**Work to complete:**
• a. In the article on restoring perennial grasslands, how much of the tall grass prairie remains, according to Richard Westwood?
• b. Write the next part of the article on restoring perennial grasslands, picking up after its final paragraph.

Restoring Perennial Grass Lands Can Save Us by Sucking Greenhouse Gases Out of the Atmosphere

The Earth has five pools or repositories where various forms carbon are absorbed, stored and re-cycled: the oceans (which contain 40 trillion tons of carbon), the atmosphere (800 billion tons), the soils (3.2 trillion tons), plants and forests (650 billion tons), and hydrocarbon/fossil fuel deposits (4 trillion tons). To avoid a major extinction event, we not only need to keep the remaining 3.2 trillion tons of carbon in the soil, where it is now (instead of allowing it to be released into the atmosphere as collateral damage from industrial agriculture), but we must also capture and sequester (through organic soil and land management) at least 100 billion tons of excess carbon that are currently over-saturating the atmosphere.

There are safe and sane solutions. The one we'll focus on today is 'The Perennial Solution'. As Richard Westwood, professor of environmental science and studies with the University of Winnipeg says, "The tall grass prairie which once extended from Canada all the way down to Texas is probably the most threatened ecosystem in North America. There is only about one per cent of it left."

The annual grains that government subsidized corporate agriculture grows on what was once the tall grass prairie create many problems including the run off of chemical fertilizers and pesticides into our watersheds, the consumption of huge quantities of fossil fuel products, the overuse of our limited fresh water resources and the direct emission of billions of tons of carbon that was safely sequestered in the living soil's biomass. The thrifty perennials, with their long roots hold on to soil, water, and fertilizer, which means less of all types of pollution including carbon pollution of the atmosphere.

Modern industrial agriculture has in a few decades done as much harm to the health our global atmosphere as it has to the health of the humans who consume its toxic products. Research shows that perennial grasses sequester carbon. "Soils are like a bank account. You should only draw out what you put in." says Rattan Lal of Ohio State University, “Keeping and putting carbon in its rightful place needs to be the mantra for humanity if we want to continue to eat, drink and combat global warming, concluded 200 researchers from more than 30 countries."

Organizations like the American Grassfed Association and its members like Martha Holdridge, owner of West Wind Farm, who used soil samples to determine that her West Virginia farm sequestered 15 tons of CO2 per acre over the past four years know the truth.

**Recorded data:**
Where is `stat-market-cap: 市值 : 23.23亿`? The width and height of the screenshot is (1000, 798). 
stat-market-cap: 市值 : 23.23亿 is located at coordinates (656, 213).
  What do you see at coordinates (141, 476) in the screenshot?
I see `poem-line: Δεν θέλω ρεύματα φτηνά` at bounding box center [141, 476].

**Answer list:**
• a. About one per cent of it is left.

• b.
Wes Jackson's Commencement Address at University of Kansas this spring focused on The Land Institute who's scientists have proved that agricultural landscapes that absorb greenhouse gases, protect soil, water, and air can feed us profitably. Wes's institute is working to perennialize major crops and domesticate some promising wild species like Kernza, a relative of wheat and other grasses, on their Salina Calif. experimental farm and in Minnesota. They are also working on the perennialization of upland rice in China.

Ted Turner is another inspiring individual who is putting his money where his mouth is by buying up huge tracts of tall grass prairie that has been destroyed by industrial agriculture and is successfully returning it to its former fertility in conjunction with re-establishing and expanding one of the few remaining genetically pure bison herds on his 500,000 acres [or more, it grows constantly].

As these examples illustrate that a few individuals can, and are, starting without government grants or permission to use the tools of our regenerative Mother Earth freely provides for re-building soil carbon sequestration through the re-establishment of perennial grasses.

Restoration of North America's tall grass prairie ranches can become a significant sink for the sequestration of existing greenhouse gasses, literally sucking excess greenhouse gases out of the atmosphere and sequestering them safely in the soil, where they belong. A shift from seed grains to perennial grasses would, over time, re-sequester those 100 billion tons of excess carbon in our atmosphere and as Ted Turner is busy demonstrating and lecturing about, make a profit doing it. Please check out this awesome library and its links that lead to the research results and conclusions drawn from those results by some of the world's leading scientists.

"Treat the earth well: it was not given to you by your parents, it was loaned to you by your children. We do not inherit the Earth from our ancestors, we borrow it from our children."